## WHAT YOU WILL DO:
Return, word for word, the lines of the listing from the one containing "You are a GUI" through the end of the listing, both included. Leave out the pictures.

[Saved entries]

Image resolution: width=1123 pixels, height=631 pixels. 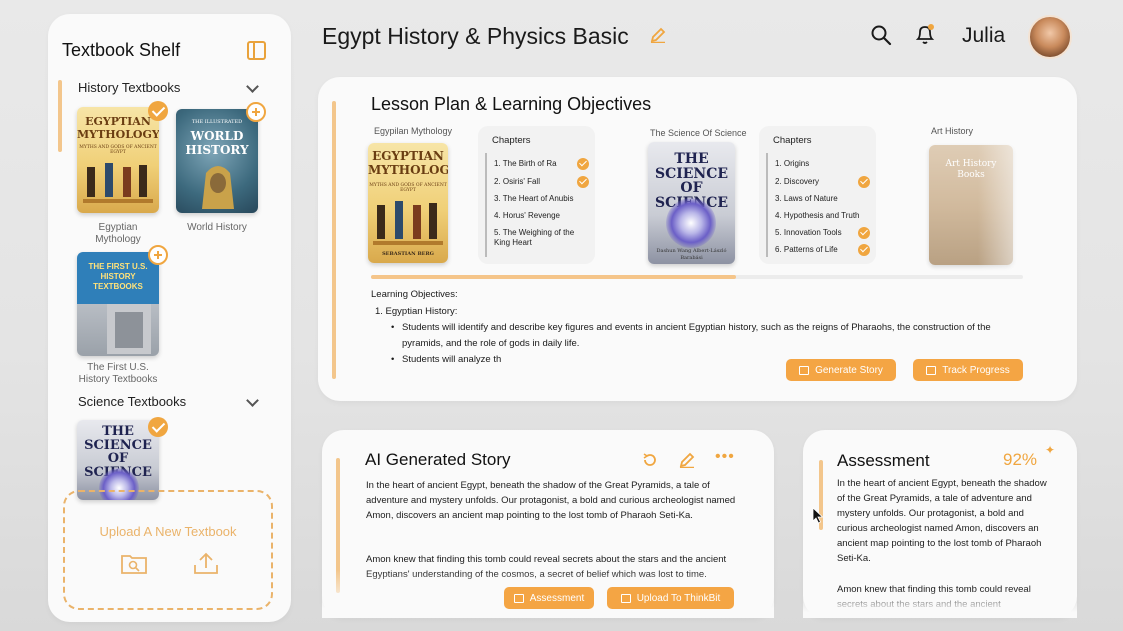 What do you see at coordinates (797, 182) in the screenshot?
I see `chapter-item: 2. Discovery` at bounding box center [797, 182].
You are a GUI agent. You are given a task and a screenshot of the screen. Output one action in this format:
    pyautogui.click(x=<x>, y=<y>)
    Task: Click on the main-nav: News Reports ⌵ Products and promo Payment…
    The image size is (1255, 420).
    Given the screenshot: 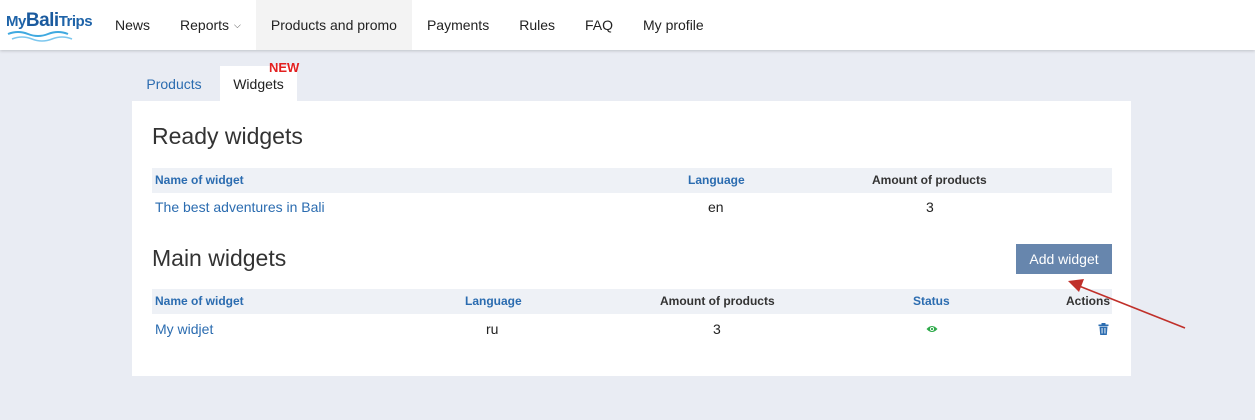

## OUTPUT OF THE TASK:
You are a GUI agent. You are given a task and a screenshot of the screen. Output one action in this format:
    pyautogui.click(x=<x>, y=<y>)
    Task: Click on the main-nav: News Reports ⌵ Products and promo Payment…
    The image size is (1255, 420).
    Given the screenshot: 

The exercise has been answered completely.